Ich dachte: "Den Spruch kenne ich!" Doch dann las ich ihn nochmals und merkte, dass ich ihn anders kenne:

Gott, gib mir die Gelassenheit, Dinge hinzunehmen, die ich nicht ändern kann, den Mut, Dinge zu ändern, die ich ändern kann und die Weisheit, das eine vom anderen zu unterscheiden.

Das zweite Zitat stammt vom Theologen Reinhold Niebur. Wer das Zitat in meinem Kalender geschrieben hat, steht da nicht.

Es sind sehr ähnliche Zitate und doch sind da einige wenige Worte, die den Unterschied machen. Und das hat mich zum Nachdenken angeregt.
Nicht ändern können. Nicht länger ertragen können.

Die Kraft zu ändern, was nicht länger zu ertragen ist.

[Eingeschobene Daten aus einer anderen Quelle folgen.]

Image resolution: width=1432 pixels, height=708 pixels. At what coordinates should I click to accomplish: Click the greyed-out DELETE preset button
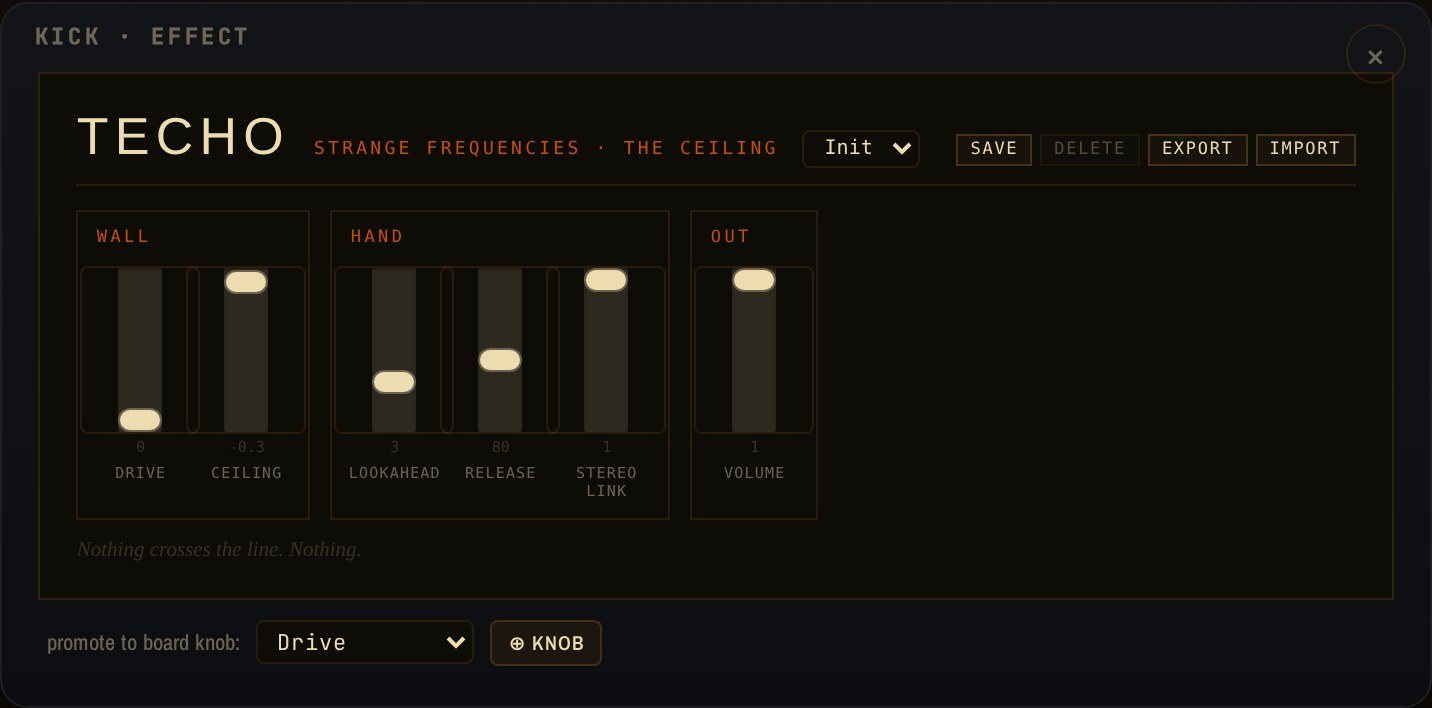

Wir Menschen ertragen sehr viel, oft zu viel. Weil wir denken, dass wir es nicht ändern können und bitten immer wieder um Kraft, um in der Situation zu bestehen. Wir stehen mit dem Rücken zur Wand, sind in der Sackgasse gelandet, sehen keinen anderen Weg, als auszuharren. Doch anstatt um Kraft zu bitten, es zu ertragen, gäbe es auch die Möglichkeit, um Kraft zu bitten, um es zu verändern! Einfacher geschrieben als getan.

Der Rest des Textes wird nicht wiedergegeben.